Effects of Xrn2 depletion on HCV protein and RNA abundances
To determine whether Xrn2 plays a role in the HCV life cycle, Xrn2 was depleted by siRNA-mediated gene knockdown. Depletion of Xrn2 increased HCV RNA, and HCV NS5A and core protein abundances (Figures 1A,B). Similar effects on viral RNA and protein abundances were also observed in HCV genotype 1b (5B) replicon cells when Xrn2 was depleted (Figures S1C and D). These findings suggest that enhancement of HCV RNA and protein abundances during Xrn2 depletion is not confined to the HCV genotype 2. To exclude off -target effects of the Xrn2 siRNA, additional siRNAs that target different regions of the Xrn2 ORF were tested. These siRNAs also enhanced the abundance of HCV RNA and proteins (Figures S1E and F). In contrast, overexpression of flagged Xrn2 resulted in a 40% decrease in HCV RNA abundance (Figure 1C), arguing that Xrn2 is antiviral.

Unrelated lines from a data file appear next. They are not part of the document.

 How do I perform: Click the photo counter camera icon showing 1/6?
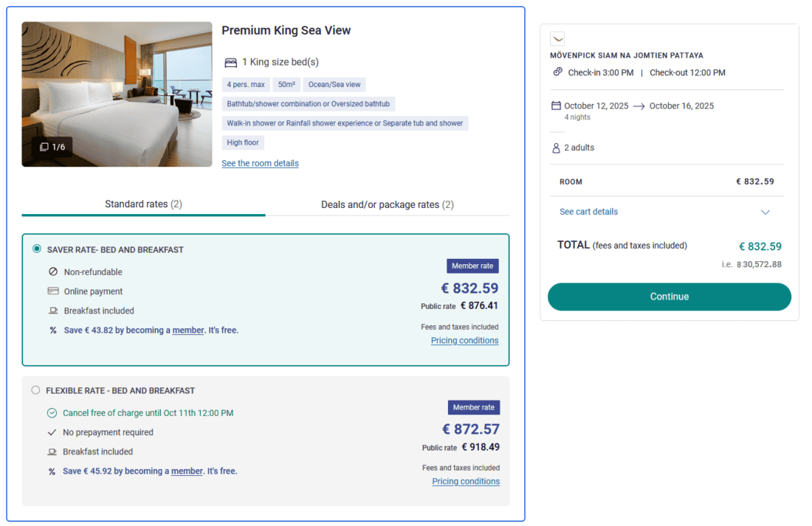click(x=44, y=147)
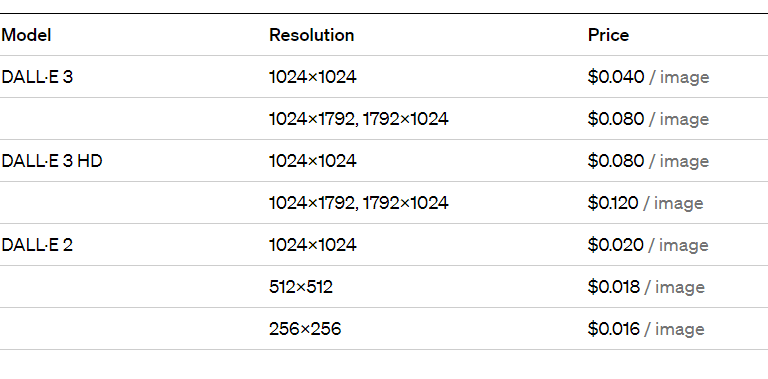The height and width of the screenshot is (379, 768).
Task: Click the $0.120 / image price
Action: (646, 203)
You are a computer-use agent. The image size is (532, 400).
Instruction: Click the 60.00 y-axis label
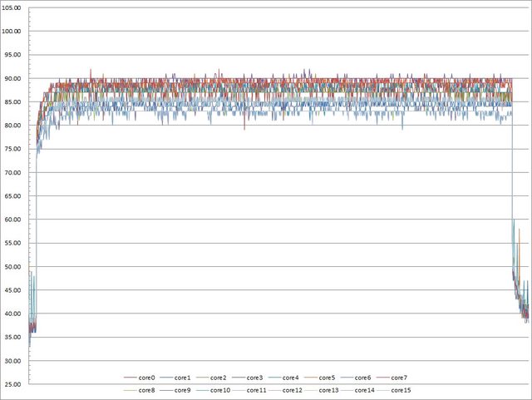[14, 220]
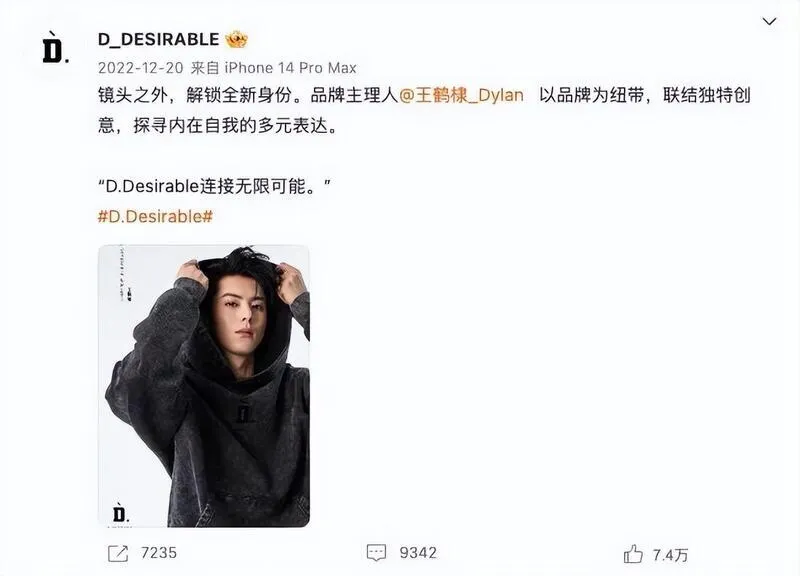Click the 2022-12-20 post date

click(140, 68)
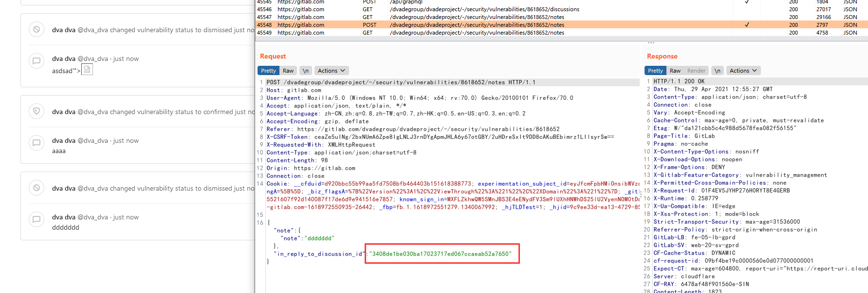
Task: Open the Actions dropdown in the Request panel
Action: click(331, 71)
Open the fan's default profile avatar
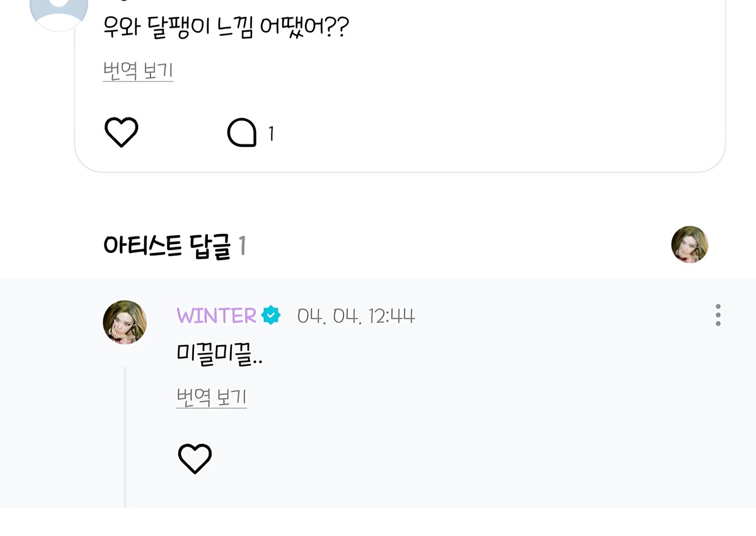The image size is (756, 536). coord(59,13)
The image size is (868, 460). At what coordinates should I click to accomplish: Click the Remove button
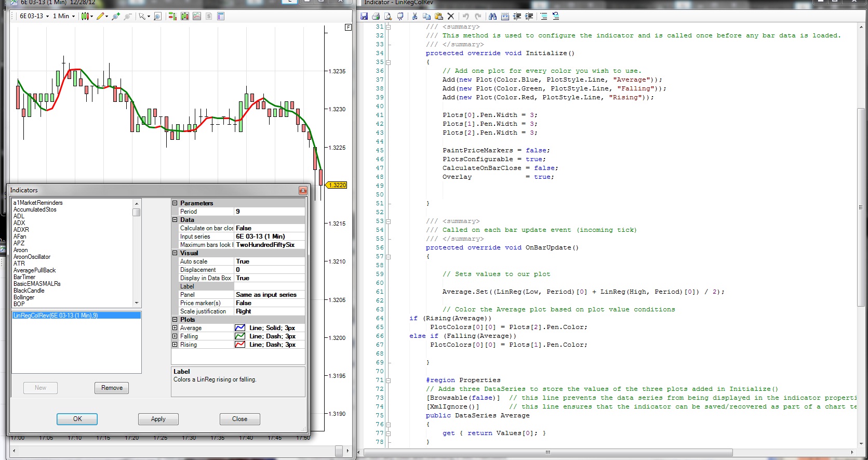tap(112, 388)
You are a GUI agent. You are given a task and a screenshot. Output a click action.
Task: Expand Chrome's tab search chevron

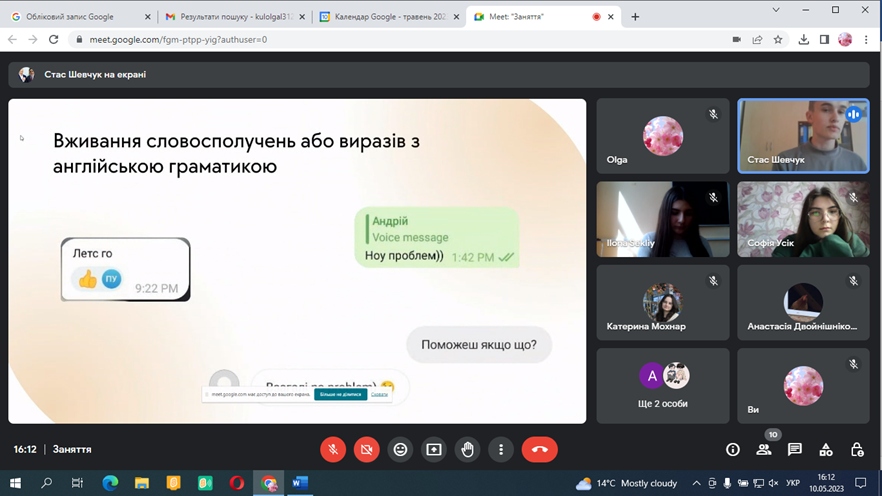click(776, 10)
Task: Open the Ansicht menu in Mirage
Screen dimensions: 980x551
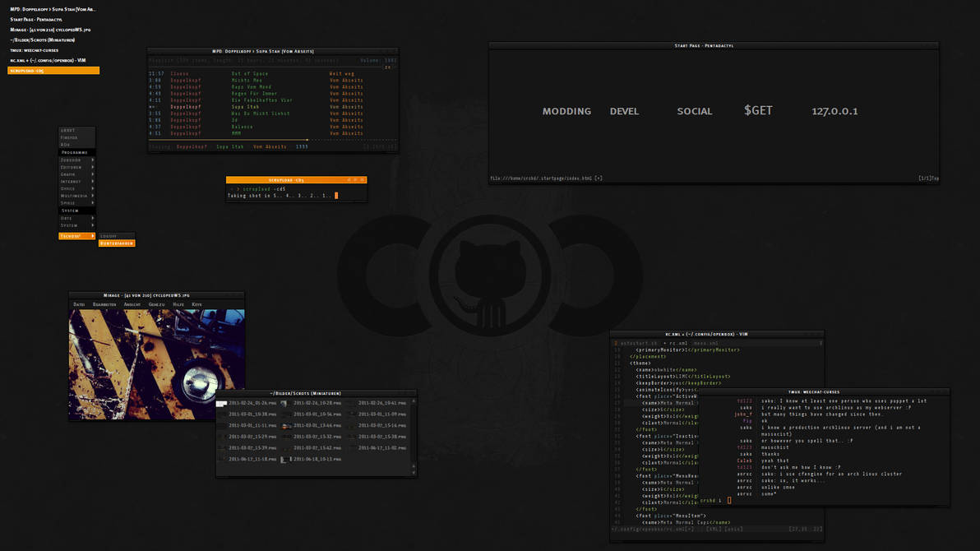Action: pyautogui.click(x=132, y=304)
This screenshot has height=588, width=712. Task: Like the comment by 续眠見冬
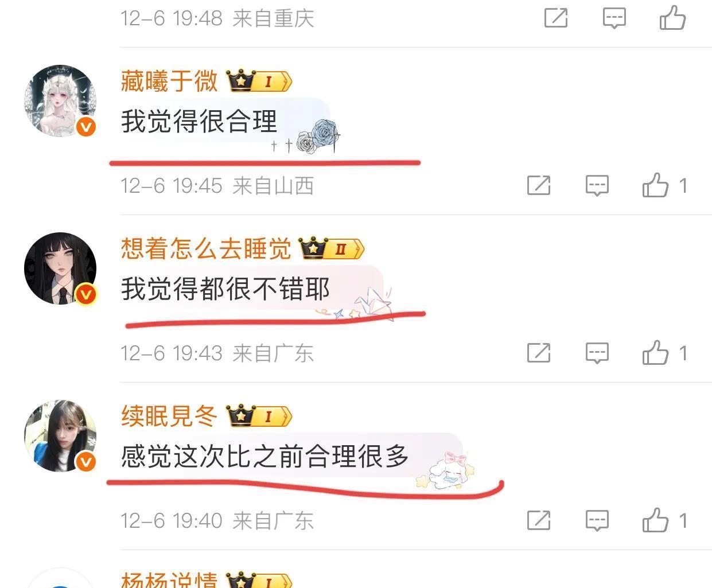pos(655,520)
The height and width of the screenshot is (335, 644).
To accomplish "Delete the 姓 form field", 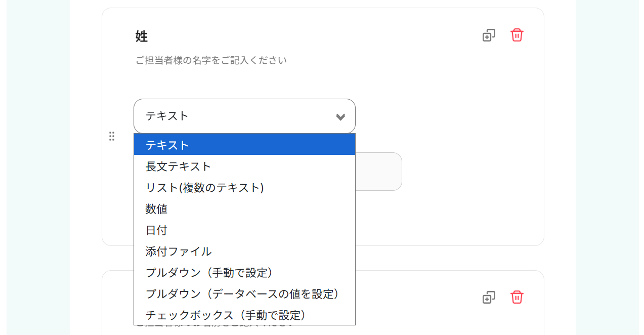I will [x=517, y=35].
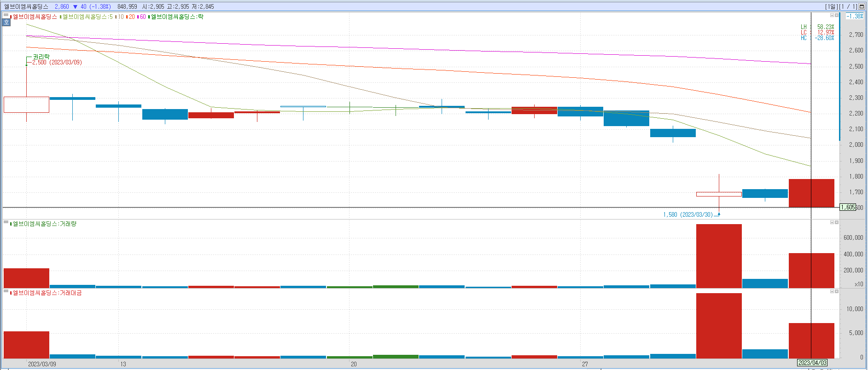868x370 pixels.
Task: Click the 엘브이엠씨홀딩스 stock name in header
Action: click(26, 6)
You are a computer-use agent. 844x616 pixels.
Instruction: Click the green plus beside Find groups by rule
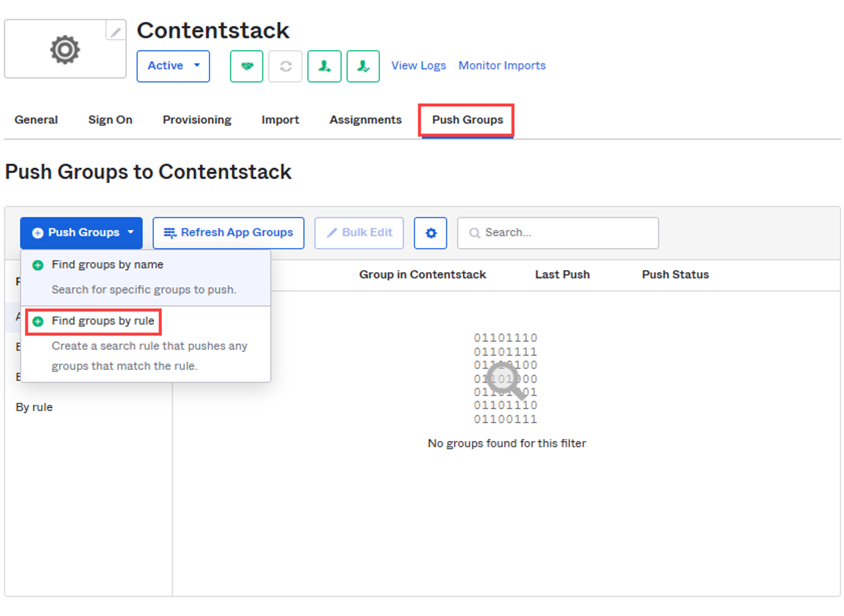click(38, 321)
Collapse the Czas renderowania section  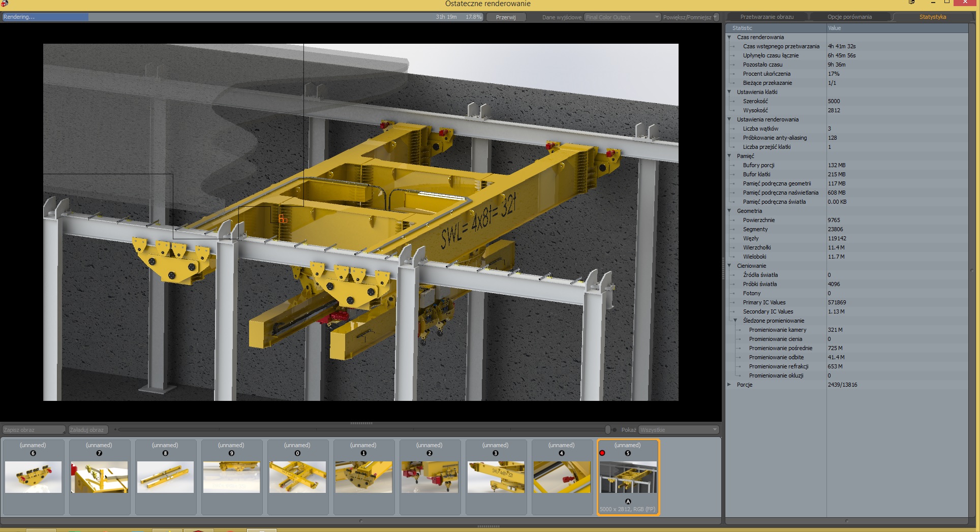click(729, 37)
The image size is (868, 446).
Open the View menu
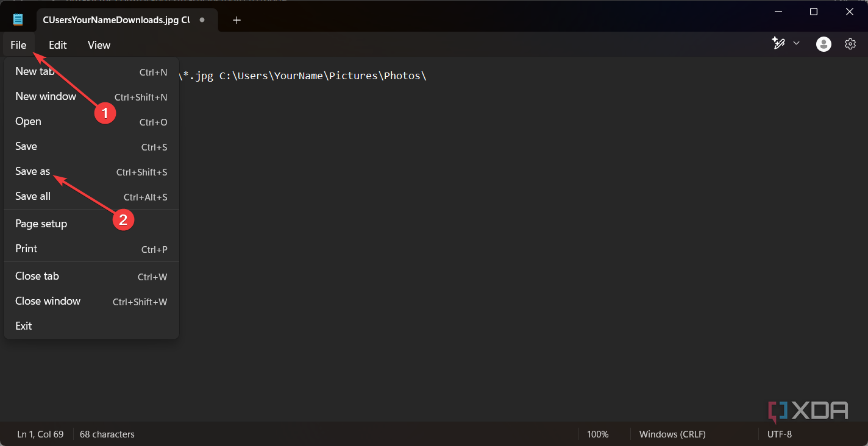pyautogui.click(x=98, y=44)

We next assessed whether Xrn2 depletion affected the expression of Xrn1, the other member of the 5’-3’ exoribonuclease family. Western blot analysis of Xrn1 abundance showed that Xrn2 depletion had no effect on Xrn1 protein abundance (Fig. S1G). Importantly, Figures S1H and I show that depletion and overexpression of Xrn2 have no effect on cell viability or apoptosis. These results identify a role for cytoplasmic Xrn2 in the regulation of HCV RNA and protein abundances.
Effects of Xrn2 depletion on HCV IRES-mediated translation
To identify effects of Xrn2 on HCV IRES-mediated translation, translation of dicistronic mRNAs, containing the HCV IRES in the intergenic region, was measured. Specifically, cells were depleted of Xrn2 by siRNAs on day one, transfected with dicistronic plasmids the next day, and first cistron-encoding Renilla luciferase and second cistron-encoding firefly luciferase activities were measured 24 hours later. Figure 1D shows that HCV IRES-mediated translation was not affected during Xrn2 knockdown, indicating that Xrn2 does not modulate HCV IRES activity.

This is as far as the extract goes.